### Material to process
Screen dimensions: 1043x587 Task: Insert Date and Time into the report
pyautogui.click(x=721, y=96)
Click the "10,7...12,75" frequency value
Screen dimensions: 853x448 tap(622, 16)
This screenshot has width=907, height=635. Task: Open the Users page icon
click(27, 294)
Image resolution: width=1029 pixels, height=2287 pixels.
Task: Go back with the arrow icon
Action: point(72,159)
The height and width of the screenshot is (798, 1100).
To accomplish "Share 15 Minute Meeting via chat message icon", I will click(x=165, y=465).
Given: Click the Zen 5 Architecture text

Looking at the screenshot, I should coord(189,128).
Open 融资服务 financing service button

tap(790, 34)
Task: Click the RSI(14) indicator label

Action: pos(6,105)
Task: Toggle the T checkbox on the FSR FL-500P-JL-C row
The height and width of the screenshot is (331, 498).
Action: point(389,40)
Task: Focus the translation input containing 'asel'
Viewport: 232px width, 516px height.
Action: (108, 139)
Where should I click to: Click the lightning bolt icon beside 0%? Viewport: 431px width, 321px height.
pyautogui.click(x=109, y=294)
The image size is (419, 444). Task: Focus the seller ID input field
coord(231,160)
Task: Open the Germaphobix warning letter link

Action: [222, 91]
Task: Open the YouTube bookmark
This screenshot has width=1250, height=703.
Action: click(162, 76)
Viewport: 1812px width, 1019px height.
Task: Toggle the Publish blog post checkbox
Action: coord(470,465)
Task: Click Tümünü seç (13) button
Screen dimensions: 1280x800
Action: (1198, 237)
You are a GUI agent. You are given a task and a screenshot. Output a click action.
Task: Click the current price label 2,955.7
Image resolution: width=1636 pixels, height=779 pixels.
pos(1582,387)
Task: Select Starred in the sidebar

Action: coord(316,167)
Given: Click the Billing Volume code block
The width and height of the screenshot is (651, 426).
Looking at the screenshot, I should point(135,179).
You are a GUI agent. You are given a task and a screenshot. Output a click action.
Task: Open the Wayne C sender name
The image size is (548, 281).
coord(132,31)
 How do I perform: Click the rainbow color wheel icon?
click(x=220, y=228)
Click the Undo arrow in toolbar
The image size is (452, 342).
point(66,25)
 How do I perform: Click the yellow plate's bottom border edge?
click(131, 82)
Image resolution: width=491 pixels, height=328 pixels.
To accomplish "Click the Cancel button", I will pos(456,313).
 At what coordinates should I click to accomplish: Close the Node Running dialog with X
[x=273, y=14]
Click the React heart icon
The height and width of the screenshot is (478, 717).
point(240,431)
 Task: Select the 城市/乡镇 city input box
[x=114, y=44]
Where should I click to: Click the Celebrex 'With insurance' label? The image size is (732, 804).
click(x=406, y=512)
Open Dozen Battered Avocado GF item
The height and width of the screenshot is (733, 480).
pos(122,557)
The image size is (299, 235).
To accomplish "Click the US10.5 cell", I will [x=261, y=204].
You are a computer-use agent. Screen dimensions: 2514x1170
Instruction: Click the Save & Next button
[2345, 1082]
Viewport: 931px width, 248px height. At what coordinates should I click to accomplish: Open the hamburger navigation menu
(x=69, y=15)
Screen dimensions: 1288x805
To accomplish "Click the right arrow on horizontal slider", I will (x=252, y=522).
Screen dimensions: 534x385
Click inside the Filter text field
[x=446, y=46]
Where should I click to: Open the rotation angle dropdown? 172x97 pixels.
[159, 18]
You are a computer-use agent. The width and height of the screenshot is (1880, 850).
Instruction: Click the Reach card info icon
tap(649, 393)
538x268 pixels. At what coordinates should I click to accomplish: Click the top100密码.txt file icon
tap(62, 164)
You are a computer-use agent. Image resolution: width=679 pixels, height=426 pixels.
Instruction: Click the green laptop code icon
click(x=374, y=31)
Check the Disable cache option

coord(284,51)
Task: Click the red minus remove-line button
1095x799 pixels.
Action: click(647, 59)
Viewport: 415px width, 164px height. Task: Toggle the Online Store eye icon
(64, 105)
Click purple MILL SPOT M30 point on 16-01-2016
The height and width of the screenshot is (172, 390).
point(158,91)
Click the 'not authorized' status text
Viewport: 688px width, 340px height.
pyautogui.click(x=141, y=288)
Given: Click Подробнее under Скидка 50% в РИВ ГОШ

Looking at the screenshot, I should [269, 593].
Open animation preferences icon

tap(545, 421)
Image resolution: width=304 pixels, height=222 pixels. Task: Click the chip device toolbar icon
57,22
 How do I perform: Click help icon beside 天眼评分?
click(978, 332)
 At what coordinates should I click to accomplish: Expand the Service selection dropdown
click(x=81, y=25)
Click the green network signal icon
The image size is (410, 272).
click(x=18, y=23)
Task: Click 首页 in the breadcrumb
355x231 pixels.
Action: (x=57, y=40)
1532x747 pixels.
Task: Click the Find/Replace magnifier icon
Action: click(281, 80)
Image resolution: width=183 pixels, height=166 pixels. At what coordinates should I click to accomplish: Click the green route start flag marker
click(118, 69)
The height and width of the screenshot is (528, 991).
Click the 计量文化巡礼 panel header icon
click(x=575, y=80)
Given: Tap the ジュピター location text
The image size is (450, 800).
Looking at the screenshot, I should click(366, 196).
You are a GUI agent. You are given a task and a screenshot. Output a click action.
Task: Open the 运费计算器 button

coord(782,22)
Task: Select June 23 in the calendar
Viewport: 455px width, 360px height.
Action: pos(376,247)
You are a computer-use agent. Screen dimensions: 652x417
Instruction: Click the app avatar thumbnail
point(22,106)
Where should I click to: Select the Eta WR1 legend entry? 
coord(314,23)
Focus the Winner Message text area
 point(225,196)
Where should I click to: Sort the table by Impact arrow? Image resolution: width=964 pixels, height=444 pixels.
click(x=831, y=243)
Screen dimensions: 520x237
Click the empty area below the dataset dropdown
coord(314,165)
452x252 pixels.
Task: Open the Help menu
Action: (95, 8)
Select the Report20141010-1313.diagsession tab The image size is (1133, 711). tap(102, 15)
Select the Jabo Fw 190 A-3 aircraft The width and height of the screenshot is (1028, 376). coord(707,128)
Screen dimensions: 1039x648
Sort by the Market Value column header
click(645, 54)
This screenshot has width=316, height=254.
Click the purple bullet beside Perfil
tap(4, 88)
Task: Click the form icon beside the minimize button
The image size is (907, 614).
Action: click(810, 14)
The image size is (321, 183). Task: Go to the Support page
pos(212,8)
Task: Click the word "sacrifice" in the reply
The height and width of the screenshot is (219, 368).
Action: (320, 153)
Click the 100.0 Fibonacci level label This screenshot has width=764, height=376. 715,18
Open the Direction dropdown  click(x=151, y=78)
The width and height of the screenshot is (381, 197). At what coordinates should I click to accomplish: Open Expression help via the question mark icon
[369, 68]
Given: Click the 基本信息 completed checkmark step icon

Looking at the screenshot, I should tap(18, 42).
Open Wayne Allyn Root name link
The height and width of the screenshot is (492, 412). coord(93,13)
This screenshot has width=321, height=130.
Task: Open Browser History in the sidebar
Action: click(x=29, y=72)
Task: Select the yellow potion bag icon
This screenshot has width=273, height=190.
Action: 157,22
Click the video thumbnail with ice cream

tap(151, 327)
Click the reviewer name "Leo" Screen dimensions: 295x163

### About this task
Copy out the entries above without altering a single character.

### Exercise response
Screen dimensions: 1043x587 Task: Insert Date and Time into the report
pyautogui.click(x=721, y=96)
Click the "10,7...12,75" frequency value
Screen dimensions: 853x448 tap(622, 16)
This screenshot has width=907, height=635. Task: Open the Users page icon
click(27, 294)
Image resolution: width=1029 pixels, height=2287 pixels.
Task: Go back with the arrow icon
Action: point(72,159)
The height and width of the screenshot is (798, 1100).
To accomplish "Share 15 Minute Meeting via chat message icon", I will click(x=165, y=465).
Given: Click the Zen 5 Architecture text

Looking at the screenshot, I should coord(189,128).
Open 融资服务 financing service button

tap(790, 34)
Task: Click the RSI(14) indicator label

Action: pos(6,105)
Task: Toggle the T checkbox on the FSR FL-500P-JL-C row
The height and width of the screenshot is (331, 498).
Action: point(389,40)
Task: Focus the translation input containing 'asel'
Viewport: 232px width, 516px height.
Action: (108, 139)
Where should I click to: Click the lightning bolt icon beside 0%? Viewport: 431px width, 321px height.
pyautogui.click(x=109, y=294)
The image size is (419, 444). Task: Focus the seller ID input field
coord(231,160)
Task: Open the Germaphobix warning letter link

Action: [222, 91]
Task: Open the YouTube bookmark
This screenshot has width=1250, height=703.
Action: click(162, 76)
Viewport: 1812px width, 1019px height.
Task: Toggle the Publish blog post checkbox
Action: coord(470,465)
Task: Click Tümünü seç (13) button
Screen dimensions: 1280x800
Action: (1198, 237)
You are a GUI agent. You are given a task and a screenshot. Output a click action.
Task: Click the current price label 2,955.7
Image resolution: width=1636 pixels, height=779 pixels.
pos(1582,387)
Task: Select Starred in the sidebar

Action: coord(316,167)
Given: Click the Billing Volume code block
The width and height of the screenshot is (651, 426).
Looking at the screenshot, I should point(135,179).
You are a GUI agent. You are given a task and a screenshot. Output a click action.
Task: Open the Wayne C sender name
The image size is (548, 281).
coord(132,31)
 How do I perform: Click the rainbow color wheel icon?
click(x=220, y=228)
Click the Undo arrow in toolbar
The image size is (452, 342).
point(66,25)
 How do I perform: Click the yellow plate's bottom border edge?
click(131, 82)
Image resolution: width=491 pixels, height=328 pixels.
To accomplish "Click the Cancel button", I will pos(456,313).
 At what coordinates should I click to accomplish: Close the Node Running dialog with X
[x=273, y=14]
Click the React heart icon
The height and width of the screenshot is (478, 717).
point(240,431)
 Task: Select the 城市/乡镇 city input box
[x=114, y=44]
Where should I click to: Click the Celebrex 'With insurance' label? The image size is (732, 804).
click(x=406, y=512)
Open Dozen Battered Avocado GF item
The height and width of the screenshot is (733, 480).
pos(122,557)
The image size is (299, 235).
To accomplish "Click the US10.5 cell", I will [x=261, y=204].
You are a computer-use agent. Screen dimensions: 2514x1170
Instruction: Click the Save & Next button
[2345, 1082]
Viewport: 931px width, 248px height. At what coordinates should I click to accomplish: Open the hamburger navigation menu
(x=69, y=15)
Screen dimensions: 1288x805
To accomplish "Click the right arrow on horizontal slider", I will (x=252, y=522).
Screen dimensions: 534x385
Click inside the Filter text field
[x=446, y=46]
Where should I click to: Open the rotation angle dropdown? 172x97 pixels.
[159, 18]
You are a computer-use agent. The width and height of the screenshot is (1880, 850).
Instruction: Click the Reach card info icon
tap(649, 393)
538x268 pixels. At what coordinates should I click to accomplish: Click the top100密码.txt file icon
tap(62, 164)
You are a computer-use agent. Image resolution: width=679 pixels, height=426 pixels.
Instruction: Click the green laptop code icon
click(x=374, y=31)
Check the Disable cache option

coord(284,51)
Task: Click the red minus remove-line button
1095x799 pixels.
Action: click(647, 59)
Viewport: 415px width, 164px height. Task: Toggle the Online Store eye icon
(64, 105)
Click purple MILL SPOT M30 point on 16-01-2016
The height and width of the screenshot is (172, 390).
point(158,91)
Click the 'not authorized' status text
Viewport: 688px width, 340px height.
pyautogui.click(x=141, y=288)
Given: Click Подробнее under Скидка 50% в РИВ ГОШ

Looking at the screenshot, I should [269, 593].
Open animation preferences icon

tap(545, 421)
Image resolution: width=304 pixels, height=222 pixels. Task: Click the chip device toolbar icon
57,22
 How do I perform: Click help icon beside 天眼评分?
click(978, 332)
 At what coordinates should I click to accomplish: Expand the Service selection dropdown
click(x=81, y=25)
Click the green network signal icon
The image size is (410, 272).
click(x=18, y=23)
Task: Click 首页 in the breadcrumb
355x231 pixels.
Action: (x=57, y=40)
1532x747 pixels.
Task: Click the Find/Replace magnifier icon
Action: click(281, 80)
Image resolution: width=183 pixels, height=166 pixels. At what coordinates should I click to accomplish: Click the green route start flag marker
click(118, 69)
The height and width of the screenshot is (528, 991).
Click the 计量文化巡礼 panel header icon
click(x=575, y=80)
Given: Tap the ジュピター location text
The image size is (450, 800).
Looking at the screenshot, I should click(366, 196).
You are a GUI agent. You are given a task and a screenshot. Output a click action.
Task: Open the 运费计算器 button

coord(782,22)
Task: Select June 23 in the calendar
Viewport: 455px width, 360px height.
Action: pos(376,247)
You are a computer-use agent. Screen dimensions: 652x417
Instruction: Click the app avatar thumbnail
point(22,106)
Where should I click to: Select the Eta WR1 legend entry? 
coord(314,23)
Focus the Winner Message text area
 point(225,196)
Where should I click to: Sort the table by Impact arrow? Image resolution: width=964 pixels, height=444 pixels.
click(x=831, y=243)
Screen dimensions: 520x237
Click the empty area below the dataset dropdown
coord(314,165)
452x252 pixels.
Task: Open the Help menu
Action: (95, 8)
Select the Report20141010-1313.diagsession tab The image size is (1133, 711). tap(102, 15)
Select the Jabo Fw 190 A-3 aircraft The width and height of the screenshot is (1028, 376). coord(707,128)
Screen dimensions: 1039x648
Sort by the Market Value column header
click(645, 54)
This screenshot has width=316, height=254.
Click the purple bullet beside Perfil
tap(4, 88)
Task: Click the form icon beside the minimize button
The image size is (907, 614).
Action: click(810, 14)
The image size is (321, 183). Task: Go to the Support page
pos(212,8)
Task: Click the word "sacrifice" in the reply
The height and width of the screenshot is (219, 368).
Action: (320, 153)
Click the 100.0 Fibonacci level label This screenshot has width=764, height=376. 715,18
Open the Direction dropdown  click(x=151, y=78)
The width and height of the screenshot is (381, 197). At what coordinates should I click to accomplish: Open Expression help via the question mark icon
[369, 68]
Given: Click the 基本信息 completed checkmark step icon

Looking at the screenshot, I should tap(18, 42).
Open Wayne Allyn Root name link
The height and width of the screenshot is (492, 412). coord(93,13)
This screenshot has width=321, height=130.
Task: Open Browser History in the sidebar
Action: click(x=29, y=72)
Task: Select the yellow potion bag icon
This screenshot has width=273, height=190.
Action: 157,22
Click the video thumbnail with ice cream

tap(151, 327)
Click the reviewer name "Leo" Screen dimensions: 295x163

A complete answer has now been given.